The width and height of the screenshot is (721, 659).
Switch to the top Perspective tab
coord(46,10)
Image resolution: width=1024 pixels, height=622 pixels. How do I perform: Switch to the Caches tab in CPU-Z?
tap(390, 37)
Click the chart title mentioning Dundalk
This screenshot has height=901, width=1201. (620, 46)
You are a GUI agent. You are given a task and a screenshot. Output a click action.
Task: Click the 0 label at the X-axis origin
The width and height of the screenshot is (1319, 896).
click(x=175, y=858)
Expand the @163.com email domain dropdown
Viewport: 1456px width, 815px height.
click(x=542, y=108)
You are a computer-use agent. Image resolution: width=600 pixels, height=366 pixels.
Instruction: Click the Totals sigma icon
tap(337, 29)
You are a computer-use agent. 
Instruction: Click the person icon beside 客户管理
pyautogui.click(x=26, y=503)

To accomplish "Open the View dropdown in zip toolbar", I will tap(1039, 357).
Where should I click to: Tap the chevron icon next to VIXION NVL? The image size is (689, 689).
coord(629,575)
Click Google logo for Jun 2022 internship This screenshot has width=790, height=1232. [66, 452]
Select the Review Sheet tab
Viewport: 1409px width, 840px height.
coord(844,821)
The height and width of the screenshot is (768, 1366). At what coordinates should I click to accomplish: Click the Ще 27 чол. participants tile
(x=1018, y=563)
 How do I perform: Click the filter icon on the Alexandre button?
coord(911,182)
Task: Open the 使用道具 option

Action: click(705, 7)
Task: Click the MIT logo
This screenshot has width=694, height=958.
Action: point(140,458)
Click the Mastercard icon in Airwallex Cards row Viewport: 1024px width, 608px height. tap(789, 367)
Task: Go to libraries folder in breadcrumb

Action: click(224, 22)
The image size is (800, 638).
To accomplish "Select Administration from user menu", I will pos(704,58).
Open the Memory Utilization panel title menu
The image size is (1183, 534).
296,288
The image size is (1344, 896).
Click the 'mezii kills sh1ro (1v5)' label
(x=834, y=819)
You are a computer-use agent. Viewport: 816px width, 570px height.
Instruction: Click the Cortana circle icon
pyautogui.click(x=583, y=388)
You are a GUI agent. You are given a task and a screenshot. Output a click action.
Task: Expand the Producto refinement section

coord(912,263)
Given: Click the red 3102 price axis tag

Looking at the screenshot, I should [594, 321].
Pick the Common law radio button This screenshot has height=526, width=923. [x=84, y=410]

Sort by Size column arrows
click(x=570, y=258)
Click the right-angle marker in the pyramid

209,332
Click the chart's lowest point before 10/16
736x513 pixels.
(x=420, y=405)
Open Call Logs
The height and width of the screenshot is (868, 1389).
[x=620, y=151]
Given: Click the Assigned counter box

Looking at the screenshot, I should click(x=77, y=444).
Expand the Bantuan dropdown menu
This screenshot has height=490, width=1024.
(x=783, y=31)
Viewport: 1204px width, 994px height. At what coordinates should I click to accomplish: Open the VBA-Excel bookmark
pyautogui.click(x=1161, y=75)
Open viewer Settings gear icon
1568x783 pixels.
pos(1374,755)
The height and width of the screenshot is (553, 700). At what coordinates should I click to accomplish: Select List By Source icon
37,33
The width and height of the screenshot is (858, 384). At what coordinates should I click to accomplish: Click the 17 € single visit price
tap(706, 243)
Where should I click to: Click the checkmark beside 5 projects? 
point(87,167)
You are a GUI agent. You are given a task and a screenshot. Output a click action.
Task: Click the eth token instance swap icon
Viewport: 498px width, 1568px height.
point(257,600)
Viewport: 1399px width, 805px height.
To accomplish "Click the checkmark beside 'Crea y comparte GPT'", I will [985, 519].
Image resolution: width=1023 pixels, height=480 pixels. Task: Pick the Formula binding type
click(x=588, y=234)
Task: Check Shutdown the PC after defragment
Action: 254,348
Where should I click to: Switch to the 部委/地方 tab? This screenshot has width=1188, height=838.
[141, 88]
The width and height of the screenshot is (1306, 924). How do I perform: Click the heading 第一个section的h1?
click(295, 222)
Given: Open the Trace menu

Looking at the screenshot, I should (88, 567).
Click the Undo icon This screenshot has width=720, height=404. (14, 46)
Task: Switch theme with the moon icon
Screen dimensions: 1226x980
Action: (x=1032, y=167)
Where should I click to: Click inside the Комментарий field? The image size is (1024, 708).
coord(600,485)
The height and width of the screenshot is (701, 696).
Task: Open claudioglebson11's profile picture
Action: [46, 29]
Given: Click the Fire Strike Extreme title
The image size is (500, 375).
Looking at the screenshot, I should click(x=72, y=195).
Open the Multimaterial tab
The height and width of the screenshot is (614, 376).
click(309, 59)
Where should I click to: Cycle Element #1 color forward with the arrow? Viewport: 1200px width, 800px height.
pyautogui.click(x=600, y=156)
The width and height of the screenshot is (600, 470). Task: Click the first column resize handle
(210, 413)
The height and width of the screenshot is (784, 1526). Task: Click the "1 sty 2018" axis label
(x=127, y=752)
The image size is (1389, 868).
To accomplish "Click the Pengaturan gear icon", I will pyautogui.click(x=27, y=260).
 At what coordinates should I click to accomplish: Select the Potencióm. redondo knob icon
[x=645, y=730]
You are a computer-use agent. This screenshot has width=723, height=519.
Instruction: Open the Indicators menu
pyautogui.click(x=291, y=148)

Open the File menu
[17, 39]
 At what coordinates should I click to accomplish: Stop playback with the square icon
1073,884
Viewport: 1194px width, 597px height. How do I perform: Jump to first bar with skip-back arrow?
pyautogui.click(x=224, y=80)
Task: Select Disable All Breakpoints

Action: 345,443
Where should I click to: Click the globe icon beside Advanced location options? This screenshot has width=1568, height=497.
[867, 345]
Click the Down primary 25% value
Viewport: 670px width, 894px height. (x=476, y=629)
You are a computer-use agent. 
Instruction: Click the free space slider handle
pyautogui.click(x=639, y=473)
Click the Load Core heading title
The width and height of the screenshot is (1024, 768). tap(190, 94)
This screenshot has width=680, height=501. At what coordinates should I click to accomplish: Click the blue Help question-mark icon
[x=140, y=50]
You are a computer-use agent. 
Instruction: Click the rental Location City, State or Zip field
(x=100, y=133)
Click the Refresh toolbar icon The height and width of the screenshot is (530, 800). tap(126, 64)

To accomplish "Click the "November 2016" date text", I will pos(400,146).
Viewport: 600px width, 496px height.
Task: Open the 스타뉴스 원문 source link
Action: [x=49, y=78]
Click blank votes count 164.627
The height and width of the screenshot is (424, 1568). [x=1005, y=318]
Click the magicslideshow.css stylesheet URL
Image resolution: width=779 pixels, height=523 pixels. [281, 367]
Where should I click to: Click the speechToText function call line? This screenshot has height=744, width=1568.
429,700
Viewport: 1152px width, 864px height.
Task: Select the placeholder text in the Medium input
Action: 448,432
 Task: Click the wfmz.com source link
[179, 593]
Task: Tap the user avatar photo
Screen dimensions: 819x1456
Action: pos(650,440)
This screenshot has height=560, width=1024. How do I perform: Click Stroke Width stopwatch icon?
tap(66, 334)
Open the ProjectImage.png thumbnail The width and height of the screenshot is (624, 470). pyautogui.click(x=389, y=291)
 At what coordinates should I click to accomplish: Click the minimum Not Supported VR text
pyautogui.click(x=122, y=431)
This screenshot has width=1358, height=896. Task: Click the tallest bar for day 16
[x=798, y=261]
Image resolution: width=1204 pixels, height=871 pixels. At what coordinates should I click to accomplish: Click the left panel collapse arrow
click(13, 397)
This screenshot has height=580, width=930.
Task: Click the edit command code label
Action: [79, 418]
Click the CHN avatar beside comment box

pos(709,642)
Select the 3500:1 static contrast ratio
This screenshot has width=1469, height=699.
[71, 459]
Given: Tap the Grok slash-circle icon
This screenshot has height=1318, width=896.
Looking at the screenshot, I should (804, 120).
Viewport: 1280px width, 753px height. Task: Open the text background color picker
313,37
————
• Aim of the task
Reproduce the listing above character for character.

• Exercise response
The width and height of the screenshot is (721, 659).
Switch to the top Perspective tab
coord(46,10)
Image resolution: width=1024 pixels, height=622 pixels. How do I perform: Switch to the Caches tab in CPU-Z?
tap(390, 37)
Click the chart title mentioning Dundalk
This screenshot has height=901, width=1201. (620, 46)
You are a GUI agent. You are given a task and a screenshot. Output a click action.
Task: Click the 0 label at the X-axis origin
The width and height of the screenshot is (1319, 896).
click(x=175, y=858)
Expand the @163.com email domain dropdown
Viewport: 1456px width, 815px height.
click(x=542, y=108)
You are a computer-use agent. Image resolution: width=600 pixels, height=366 pixels.
Instruction: Click the Totals sigma icon
tap(337, 29)
You are a computer-use agent. 
Instruction: Click the person icon beside 客户管理
pyautogui.click(x=26, y=503)

To accomplish "Open the View dropdown in zip toolbar", I will tap(1039, 357).
Where should I click to: Tap the chevron icon next to VIXION NVL? The image size is (689, 689).
coord(629,575)
Click Google logo for Jun 2022 internship This screenshot has width=790, height=1232. [66, 452]
Select the Review Sheet tab
Viewport: 1409px width, 840px height.
coord(844,821)
The height and width of the screenshot is (768, 1366). At what coordinates should I click to accomplish: Click the Ще 27 чол. participants tile
(x=1018, y=563)
 How do I perform: Click the filter icon on the Alexandre button?
coord(911,182)
Task: Open the 使用道具 option

Action: click(705, 7)
Task: Click the MIT logo
This screenshot has width=694, height=958.
Action: point(140,458)
Click the Mastercard icon in Airwallex Cards row Viewport: 1024px width, 608px height. tap(789, 367)
Task: Go to libraries folder in breadcrumb

Action: click(224, 22)
The image size is (800, 638).
To accomplish "Select Administration from user menu", I will pos(704,58).
Open the Memory Utilization panel title menu
The image size is (1183, 534).
296,288
The image size is (1344, 896).
Click the 'mezii kills sh1ro (1v5)' label
(x=834, y=819)
You are a computer-use agent. Viewport: 816px width, 570px height.
Instruction: Click the Cortana circle icon
pyautogui.click(x=583, y=388)
You are a GUI agent. You are given a task and a screenshot. Output a click action.
Task: Expand the Producto refinement section

coord(912,263)
Given: Click the red 3102 price axis tag

Looking at the screenshot, I should [594, 321].
Pick the Common law radio button This screenshot has height=526, width=923. [x=84, y=410]

Sort by Size column arrows
click(x=570, y=258)
Click the right-angle marker in the pyramid

209,332
Click the chart's lowest point before 10/16
736x513 pixels.
(x=420, y=405)
Open Call Logs
The height and width of the screenshot is (868, 1389).
[x=620, y=151]
Given: Click the Assigned counter box

Looking at the screenshot, I should click(x=77, y=444).
Expand the Bantuan dropdown menu
This screenshot has height=490, width=1024.
(x=783, y=31)
Viewport: 1204px width, 994px height. At what coordinates should I click to accomplish: Open the VBA-Excel bookmark
pyautogui.click(x=1161, y=75)
Open viewer Settings gear icon
1568x783 pixels.
pos(1374,755)
The height and width of the screenshot is (553, 700). At what coordinates should I click to accomplish: Select List By Source icon
37,33
The width and height of the screenshot is (858, 384). At what coordinates should I click to accomplish: Click the 17 € single visit price
tap(706, 243)
Where should I click to: Click the checkmark beside 5 projects? 
point(87,167)
You are a GUI agent. You are given a task and a screenshot. Output a click action.
Task: Click the eth token instance swap icon
Viewport: 498px width, 1568px height.
point(257,600)
Viewport: 1399px width, 805px height.
To accomplish "Click the checkmark beside 'Crea y comparte GPT'", I will [985, 519].
Image resolution: width=1023 pixels, height=480 pixels. Task: Pick the Formula binding type
click(x=588, y=234)
Task: Check Shutdown the PC after defragment
Action: 254,348
Where should I click to: Switch to the 部委/地方 tab? This screenshot has width=1188, height=838.
[141, 88]
The width and height of the screenshot is (1306, 924). How do I perform: Click the heading 第一个section的h1?
click(295, 222)
Given: Open the Trace menu

Looking at the screenshot, I should (88, 567).
Click the Undo icon This screenshot has width=720, height=404. (14, 46)
Task: Switch theme with the moon icon
Screen dimensions: 1226x980
Action: (x=1032, y=167)
Where should I click to: Click inside the Комментарий field? The image size is (1024, 708).
coord(600,485)
The height and width of the screenshot is (701, 696).
Task: Open claudioglebson11's profile picture
Action: [46, 29]
Given: Click the Fire Strike Extreme title
The image size is (500, 375).
Looking at the screenshot, I should click(x=72, y=195).
Open the Multimaterial tab
The height and width of the screenshot is (614, 376).
click(309, 59)
Where should I click to: Cycle Element #1 color forward with the arrow? Viewport: 1200px width, 800px height.
pyautogui.click(x=600, y=156)
The width and height of the screenshot is (600, 470). Task: Click the first column resize handle
(210, 413)
The height and width of the screenshot is (784, 1526). Task: Click the "1 sty 2018" axis label
(x=127, y=752)
The image size is (1389, 868).
To accomplish "Click the Pengaturan gear icon", I will pyautogui.click(x=27, y=260).
 At what coordinates should I click to accomplish: Select the Potencióm. redondo knob icon
[x=645, y=730]
You are a computer-use agent. This screenshot has width=723, height=519.
Instruction: Open the Indicators menu
pyautogui.click(x=291, y=148)

Open the File menu
[17, 39]
 At what coordinates should I click to accomplish: Stop playback with the square icon
1073,884
Viewport: 1194px width, 597px height. How do I perform: Jump to first bar with skip-back arrow?
pyautogui.click(x=224, y=80)
Task: Select Disable All Breakpoints

Action: 345,443
Where should I click to: Click the globe icon beside Advanced location options? This screenshot has width=1568, height=497.
[867, 345]
Click the Down primary 25% value
Viewport: 670px width, 894px height. (x=476, y=629)
You are a computer-use agent. 
Instruction: Click the free space slider handle
pyautogui.click(x=639, y=473)
Click the Load Core heading title
The width and height of the screenshot is (1024, 768). tap(190, 94)
This screenshot has width=680, height=501. At what coordinates should I click to accomplish: Click the blue Help question-mark icon
[x=140, y=50]
You are a computer-use agent. 
Instruction: Click the rental Location City, State or Zip field
(x=100, y=133)
Click the Refresh toolbar icon The height and width of the screenshot is (530, 800). tap(126, 64)

To accomplish "Click the "November 2016" date text", I will pos(400,146).
Viewport: 600px width, 496px height.
Task: Open the 스타뉴스 원문 source link
Action: [x=49, y=78]
Click blank votes count 164.627
The height and width of the screenshot is (424, 1568). [x=1005, y=318]
Click the magicslideshow.css stylesheet URL
Image resolution: width=779 pixels, height=523 pixels. [281, 367]
Where should I click to: Click the speechToText function call line? This screenshot has height=744, width=1568.
429,700
Viewport: 1152px width, 864px height.
Task: Select the placeholder text in the Medium input
Action: 448,432
 Task: Click the wfmz.com source link
[179, 593]
Task: Tap the user avatar photo
Screen dimensions: 819x1456
Action: pos(650,440)
This screenshot has height=560, width=1024. How do I perform: Click Stroke Width stopwatch icon?
tap(66, 334)
Open the ProjectImage.png thumbnail The width and height of the screenshot is (624, 470). pyautogui.click(x=389, y=291)
 At what coordinates should I click to accomplish: Click the minimum Not Supported VR text
pyautogui.click(x=122, y=431)
This screenshot has width=1358, height=896. Task: Click the tallest bar for day 16
[x=798, y=261]
Image resolution: width=1204 pixels, height=871 pixels. At what coordinates should I click to accomplish: Click the left panel collapse arrow
click(13, 397)
This screenshot has height=580, width=930.
Task: Click the edit command code label
Action: [79, 418]
Click the CHN avatar beside comment box

pos(709,642)
Select the 3500:1 static contrast ratio
This screenshot has width=1469, height=699.
[71, 459]
Given: Tap the Grok slash-circle icon
This screenshot has height=1318, width=896.
Looking at the screenshot, I should (804, 120).
Viewport: 1280px width, 753px height. Task: Open the text background color picker
313,37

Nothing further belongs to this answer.